What Ralston really shows the reader is a systematic approach to realizing that everything that occurs for the average individual is for self-survival, or preservation of the self that one takes themselves to be. This “self” one takes themselves to be is made up of a series of beliefs, cultural programming and assumptions that have been taken on since childhood. This book is largely about getting free of all that stuff in order to experience the Truth. Without your thoughts, beliefs, programming, emotions, assumptions – what is True right now about this experience I’m having?

Later in the book, there is a series of contemplative exercises to heighten awareness and expose what is false. There are also practices to help the reader get deeper into the root causes of some of the reactions that have evolved to help protect the sense of self.

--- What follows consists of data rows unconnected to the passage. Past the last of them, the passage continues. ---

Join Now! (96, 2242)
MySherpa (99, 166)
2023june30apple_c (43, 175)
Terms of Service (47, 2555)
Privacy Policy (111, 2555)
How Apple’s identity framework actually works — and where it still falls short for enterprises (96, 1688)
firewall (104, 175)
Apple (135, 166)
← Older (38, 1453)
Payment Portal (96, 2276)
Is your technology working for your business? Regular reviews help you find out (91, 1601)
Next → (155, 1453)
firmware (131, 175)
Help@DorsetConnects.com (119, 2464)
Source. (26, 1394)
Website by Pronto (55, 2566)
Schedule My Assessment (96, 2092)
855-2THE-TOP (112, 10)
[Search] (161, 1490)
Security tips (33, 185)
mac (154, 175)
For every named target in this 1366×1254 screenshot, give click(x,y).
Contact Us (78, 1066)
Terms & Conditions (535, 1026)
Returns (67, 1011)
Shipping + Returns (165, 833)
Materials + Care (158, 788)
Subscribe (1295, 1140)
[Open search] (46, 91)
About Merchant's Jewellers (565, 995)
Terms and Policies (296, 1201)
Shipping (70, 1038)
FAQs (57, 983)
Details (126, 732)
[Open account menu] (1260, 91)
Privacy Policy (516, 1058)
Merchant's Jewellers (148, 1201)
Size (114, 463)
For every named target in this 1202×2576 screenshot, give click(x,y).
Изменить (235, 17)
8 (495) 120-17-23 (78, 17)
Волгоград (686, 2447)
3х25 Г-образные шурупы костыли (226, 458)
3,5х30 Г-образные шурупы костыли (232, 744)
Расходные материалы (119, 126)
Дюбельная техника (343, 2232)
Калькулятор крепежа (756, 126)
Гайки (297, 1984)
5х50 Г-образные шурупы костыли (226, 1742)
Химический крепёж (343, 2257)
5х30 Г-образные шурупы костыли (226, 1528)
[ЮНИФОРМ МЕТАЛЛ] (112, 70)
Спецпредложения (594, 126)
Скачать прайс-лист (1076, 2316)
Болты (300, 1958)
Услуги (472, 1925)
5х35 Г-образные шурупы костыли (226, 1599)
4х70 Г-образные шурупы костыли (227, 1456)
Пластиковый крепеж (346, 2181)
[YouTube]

This is one of those rare books that you can read again, and refer back to, particularly for the exercises. The only thing that could have possibly improved this book is to have a CD with some of the exercises recorded on it. But that would have just been sprinkles on the chocolate icing on the chocolate cake for me. This is an excellent book.

We here at aren’t wishing for you to be stranded on an island anytime soon (unless you want to be). But if universal events happen to put you in that circumstance, we hope you have a book with you like The Book of Not Knowing, which receives a 10 out of 10 on our Infinity Scale. This is a must have book for the serious spiritual seeker.